#### [Task prompt]
Reproduce the full set of records verbatim.

---

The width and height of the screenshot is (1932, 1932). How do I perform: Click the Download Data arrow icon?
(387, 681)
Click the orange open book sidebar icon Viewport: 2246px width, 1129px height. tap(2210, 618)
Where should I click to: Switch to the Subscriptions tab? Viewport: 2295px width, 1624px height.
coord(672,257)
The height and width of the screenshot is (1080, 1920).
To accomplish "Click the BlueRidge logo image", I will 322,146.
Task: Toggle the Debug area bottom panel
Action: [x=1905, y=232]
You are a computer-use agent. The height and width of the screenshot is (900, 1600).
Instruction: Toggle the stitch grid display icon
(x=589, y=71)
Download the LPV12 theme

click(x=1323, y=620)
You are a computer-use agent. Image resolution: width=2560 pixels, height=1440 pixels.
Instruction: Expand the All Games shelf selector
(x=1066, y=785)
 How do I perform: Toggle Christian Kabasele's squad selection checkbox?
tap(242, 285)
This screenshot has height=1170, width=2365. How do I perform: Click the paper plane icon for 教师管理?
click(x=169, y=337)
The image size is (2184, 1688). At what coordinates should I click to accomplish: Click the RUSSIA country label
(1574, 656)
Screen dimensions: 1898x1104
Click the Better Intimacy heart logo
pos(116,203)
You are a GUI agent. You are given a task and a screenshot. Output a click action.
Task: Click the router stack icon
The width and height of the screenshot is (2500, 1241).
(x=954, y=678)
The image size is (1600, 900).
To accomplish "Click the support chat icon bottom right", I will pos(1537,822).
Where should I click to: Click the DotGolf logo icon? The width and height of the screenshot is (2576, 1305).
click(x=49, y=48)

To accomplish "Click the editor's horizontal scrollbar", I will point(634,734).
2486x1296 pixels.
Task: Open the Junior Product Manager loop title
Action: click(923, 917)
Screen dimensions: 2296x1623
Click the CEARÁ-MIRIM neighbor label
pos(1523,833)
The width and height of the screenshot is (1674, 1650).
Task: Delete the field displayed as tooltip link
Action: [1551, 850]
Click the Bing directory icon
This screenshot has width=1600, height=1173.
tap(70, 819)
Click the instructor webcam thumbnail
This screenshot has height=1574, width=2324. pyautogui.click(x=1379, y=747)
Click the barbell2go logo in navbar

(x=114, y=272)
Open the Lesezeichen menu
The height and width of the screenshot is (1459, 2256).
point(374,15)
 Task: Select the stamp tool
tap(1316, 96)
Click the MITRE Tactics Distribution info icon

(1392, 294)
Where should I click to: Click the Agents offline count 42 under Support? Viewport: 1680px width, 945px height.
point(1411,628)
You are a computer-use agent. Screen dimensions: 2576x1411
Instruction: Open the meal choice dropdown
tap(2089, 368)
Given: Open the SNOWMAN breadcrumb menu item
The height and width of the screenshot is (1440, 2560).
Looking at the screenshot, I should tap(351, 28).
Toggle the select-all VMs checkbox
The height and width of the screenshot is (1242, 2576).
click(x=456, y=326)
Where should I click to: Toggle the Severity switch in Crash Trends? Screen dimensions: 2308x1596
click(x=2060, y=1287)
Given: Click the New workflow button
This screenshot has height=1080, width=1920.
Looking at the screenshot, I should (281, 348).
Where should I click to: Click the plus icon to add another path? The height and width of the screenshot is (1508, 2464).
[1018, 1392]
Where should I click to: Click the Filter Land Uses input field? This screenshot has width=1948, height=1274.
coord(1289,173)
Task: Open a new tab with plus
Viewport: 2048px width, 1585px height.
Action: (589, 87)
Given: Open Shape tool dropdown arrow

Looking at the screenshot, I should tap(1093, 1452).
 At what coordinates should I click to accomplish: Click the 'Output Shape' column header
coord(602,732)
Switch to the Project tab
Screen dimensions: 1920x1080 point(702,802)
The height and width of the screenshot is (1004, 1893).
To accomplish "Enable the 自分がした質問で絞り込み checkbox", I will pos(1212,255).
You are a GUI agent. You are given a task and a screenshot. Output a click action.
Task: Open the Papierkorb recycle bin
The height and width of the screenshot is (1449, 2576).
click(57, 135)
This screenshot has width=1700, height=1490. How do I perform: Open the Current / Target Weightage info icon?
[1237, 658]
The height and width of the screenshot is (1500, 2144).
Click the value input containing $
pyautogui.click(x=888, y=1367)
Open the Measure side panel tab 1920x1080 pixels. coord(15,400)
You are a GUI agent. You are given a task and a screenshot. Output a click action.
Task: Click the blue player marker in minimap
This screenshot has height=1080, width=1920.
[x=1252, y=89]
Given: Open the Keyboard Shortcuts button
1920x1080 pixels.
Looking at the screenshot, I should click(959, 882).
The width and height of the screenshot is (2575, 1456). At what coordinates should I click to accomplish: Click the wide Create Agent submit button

---

#### [Response for this exercise]
The width and height of the screenshot is (1932, 1932). How do I perform: Click the Download Data arrow icon?
(387, 681)
Click the orange open book sidebar icon Viewport: 2246px width, 1129px height. tap(2210, 618)
Where should I click to: Switch to the Subscriptions tab? Viewport: 2295px width, 1624px height.
coord(672,257)
The height and width of the screenshot is (1080, 1920).
To accomplish "Click the BlueRidge logo image", I will 322,146.
Task: Toggle the Debug area bottom panel
Action: [x=1905, y=232]
You are a computer-use agent. The height and width of the screenshot is (900, 1600).
Instruction: Toggle the stitch grid display icon
(x=589, y=71)
Download the LPV12 theme

click(x=1323, y=620)
You are a computer-use agent. Image resolution: width=2560 pixels, height=1440 pixels.
Instruction: Expand the All Games shelf selector
(x=1066, y=785)
 How do I perform: Toggle Christian Kabasele's squad selection checkbox?
tap(242, 285)
This screenshot has height=1170, width=2365. How do I perform: Click the paper plane icon for 教师管理?
click(x=169, y=337)
The image size is (2184, 1688). At what coordinates should I click to accomplish: Click the RUSSIA country label
(1574, 656)
Screen dimensions: 1898x1104
Click the Better Intimacy heart logo
pos(116,203)
You are a GUI agent. You are given a task and a screenshot. Output a click action.
Task: Click the router stack icon
The width and height of the screenshot is (2500, 1241).
(x=954, y=678)
The image size is (1600, 900).
To accomplish "Click the support chat icon bottom right", I will pos(1537,822).
Where should I click to: Click the DotGolf logo icon? The width and height of the screenshot is (2576, 1305).
click(x=49, y=48)

To accomplish "Click the editor's horizontal scrollbar", I will point(634,734).
2486x1296 pixels.
Task: Open the Junior Product Manager loop title
Action: click(923, 917)
Screen dimensions: 2296x1623
Click the CEARÁ-MIRIM neighbor label
pos(1523,833)
The width and height of the screenshot is (1674, 1650).
Task: Delete the field displayed as tooltip link
Action: [1551, 850]
Click the Bing directory icon
This screenshot has width=1600, height=1173.
tap(70, 819)
Click the instructor webcam thumbnail
This screenshot has height=1574, width=2324. pyautogui.click(x=1379, y=747)
Click the barbell2go logo in navbar

(x=114, y=272)
Open the Lesezeichen menu
The height and width of the screenshot is (1459, 2256).
point(374,15)
 Task: Select the stamp tool
tap(1316, 96)
Click the MITRE Tactics Distribution info icon

(1392, 294)
Where should I click to: Click the Agents offline count 42 under Support? Viewport: 1680px width, 945px height.
point(1411,628)
You are a computer-use agent. Screen dimensions: 2576x1411
Instruction: Open the meal choice dropdown
tap(2089, 368)
Given: Open the SNOWMAN breadcrumb menu item
The height and width of the screenshot is (1440, 2560).
Looking at the screenshot, I should tap(351, 28).
Toggle the select-all VMs checkbox
The height and width of the screenshot is (1242, 2576).
click(x=456, y=326)
Where should I click to: Toggle the Severity switch in Crash Trends? Screen dimensions: 2308x1596
click(x=2060, y=1287)
Given: Click the New workflow button
This screenshot has height=1080, width=1920.
Looking at the screenshot, I should (281, 348).
Where should I click to: Click the plus icon to add another path? The height and width of the screenshot is (1508, 2464).
[1018, 1392]
Where should I click to: Click the Filter Land Uses input field? This screenshot has width=1948, height=1274.
coord(1289,173)
Task: Open a new tab with plus
Viewport: 2048px width, 1585px height.
Action: (589, 87)
Given: Open Shape tool dropdown arrow

Looking at the screenshot, I should tap(1093, 1452).
 At what coordinates should I click to accomplish: Click the 'Output Shape' column header
coord(602,732)
Switch to the Project tab
Screen dimensions: 1920x1080 point(702,802)
The height and width of the screenshot is (1004, 1893).
To accomplish "Enable the 自分がした質問で絞り込み checkbox", I will pos(1212,255).
You are a GUI agent. You are given a task and a screenshot. Output a click action.
Task: Open the Papierkorb recycle bin
The height and width of the screenshot is (1449, 2576).
click(57, 135)
This screenshot has width=1700, height=1490. How do I perform: Open the Current / Target Weightage info icon?
[1237, 658]
The height and width of the screenshot is (1500, 2144).
Click the value input containing $
pyautogui.click(x=888, y=1367)
Open the Measure side panel tab 1920x1080 pixels. coord(15,400)
You are a GUI agent. You are given a task and a screenshot. Output a click action.
Task: Click the blue player marker in minimap
This screenshot has height=1080, width=1920.
[x=1252, y=89]
Given: Open the Keyboard Shortcuts button
1920x1080 pixels.
Looking at the screenshot, I should click(959, 882).
The width and height of the screenshot is (2575, 1456). At what coordinates should I click to accomplish: Click the wide Create Agent submit button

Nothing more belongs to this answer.